Approximate Counting

Probabilistic techniques for counting

By Vamshi Jandhyala in mathematics

December 1, 2020

Problem

Our algorithm must monitor a sequence of events, then at any given time output (an estimate of) the number of events thus far. More formally, this is a data structure maintaining a single integer $n$ and supporting the following two operations:

  • update(): increment $n$ by 1
  • query(): output (an estimate of) $n$

Before any operations are performed, it is assumed that $n$ starts at $0$. Of course a trivial algorithm maintains $n$ using $O(\log n)$ bits of memory (a counter). Our goal is to use much less space than this. It is not too hard to prove that it is impossible to solve this problem exactly using $o(\log n)$ bits of space. Thus we would like to answer query() with some estimate $\hat{n}$ of $n$ satisfying

$$ \mathbb{P}(|\hat{n} − n| > \epsilon n) < \delta $$

for some $0 < \epsilon$, $\delta < 1$ that are given to the algorithm up front.

Morris Algorithm

The algorithm works as follows:

  1. Initialize $X \leftarrow 0$.
  2. For each update, increment $X$ with probability $\frac{1}{2^X}$.
  3. For a query, output $\hat{n} = 2^X − 1$.

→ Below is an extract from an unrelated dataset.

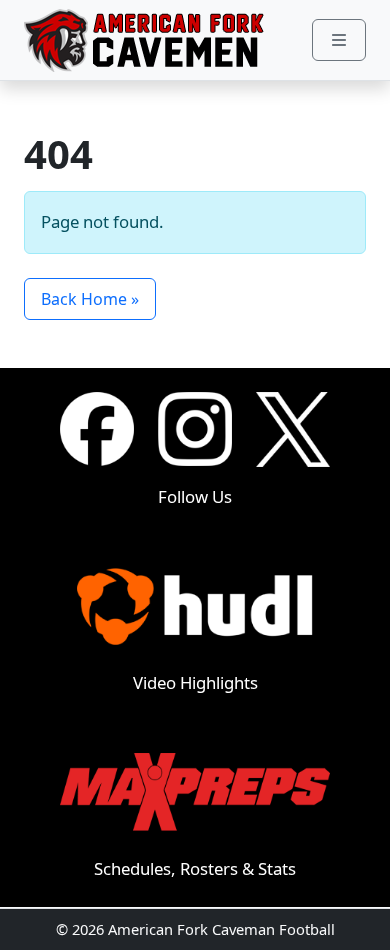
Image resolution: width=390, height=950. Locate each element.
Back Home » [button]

Intuitively, the variable $X$ is attempting to store a value that is $\approx \log_2 n$.

Analysis

Define $X_n$ = value of $X$ after $n$ events. Then $\mathbb{E}[2^{X_n} − 1] = n$.

Proof

The proof is by induction on $n$. The basis of the induction: for $n = 0, X = 0$ and therefore $X_0 = 1 = n + 1$. So assume for inductive hypothesis that $\mathbb{E}[2^{X_n}] = n + 1$. We now argue the inductive step. We have

$$ \begin{align*} \mathbb{E}[2^{X_{n+1}}] &= \sum_{j=0}^\infty \mathbb{P}[X_n=j] \cdot \mathbb{E}[2^{X_{n+1}}|X_n=j]\
&= \sum_{j=0}^\infty \mathbb{P}[X_n=j] \cdot \left( 2^j(1-\frac{1}{2^j}) + \frac{1}{2^j} \cdot 2^{j+1} \right) \
&= \sum_{j=0}^\infty \mathbb{P}[X_n=j]2^j + \sum_{j=0}^\infty \mathbb{P}[X_n=j]\
&= \mathbb{E}[2^{X_{n}}] + 1\
& = (n+1) + 1 \end{align*} $$

It is now clear from the above that $\hat{n} = 2^X − 1$ is an unbiased estimator of $n$.

Python implementation

from random import random

class Morris:
    def __init__(self):
        self.x = 0

    def update(self):
        if random() < 1/2**self.x:
            self.x += 1

    def query(self):
        return 2**self.x -1

morris = Morris()
n = 10000000
for _ in range(n):
    morris.update()
n_hat = morris.query()
print("Actual n:%d, Estimated n:%d" % (n, n_hat))

Morris+ Algorithm

To decrease the failure probability of Morris’ basic algorithm, we instantiate $s$ independent copies of Morris’ algorithm and average their outputs. That is, we obtain independent estimators $\hat{n}_1, \dots , \hat{n}_s$ from independent instantiations of Morris’ algorithm, and our output to a query is

$$ \hat{n} = \sum_{i=1}^s \hat{n}_i $$

Python implementation

class Morris_plus:
    def __init__(self, s):
        self.s = s
        self.estimators = [Morris() for _ in range(s)]

    def update(self):
        for est in self.estimators:
            est.update()

    def query(self):
        return sum([est.query() for est in self.estimators])/self.s

morris_p = Morris_plus(10)
n = 10000000
for _ in range(n):
    morris_p.update()
n_hat = morris_p.query()
print("Actual n:%d, Estimated n:%d" % (n, n_hat))

Morris++ Algorithm

It turns out there is a simple technique (which we will see often) to reduce the dependence on the failure probability $δ$ from $1/δ$ to $log(1/δ)$. The technique is as follows. We run $t$ instantiations of Morris+ algorithm and then output the median estimate from all the instantiations.

Python implementation

from statistics import median

class Morris_plus_plus:
    def __init__(self, s, t):
        self.t = t
        self.estimators = [Morris_plus(s) for _ in range(t)]

    def update(self):
        for est in self.estimators:
            est.update()

    def query(self):
        return median([est.query() for est in self.estimators])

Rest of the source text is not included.